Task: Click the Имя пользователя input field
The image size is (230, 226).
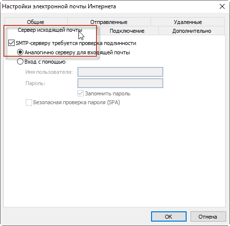Action: pos(120,72)
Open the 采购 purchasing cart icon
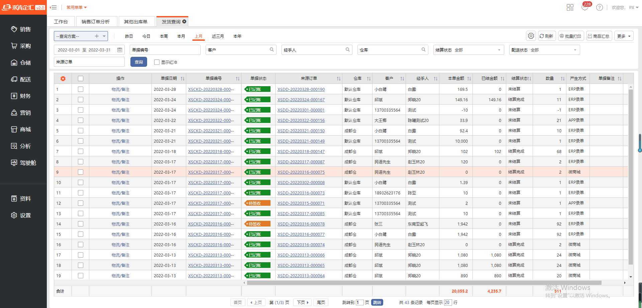Image resolution: width=642 pixels, height=308 pixels. pyautogui.click(x=14, y=46)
------------------------------------------------------------------------
§ **What is required**
Reproduce every one of the lines above word for word, but leave the pictures out.

§ **Task response**
Task: Click the Имя пользователя input field
The image size is (230, 226).
Action: pos(120,72)
Open the 采购 purchasing cart icon
Image resolution: width=642 pixels, height=308 pixels. pyautogui.click(x=14, y=46)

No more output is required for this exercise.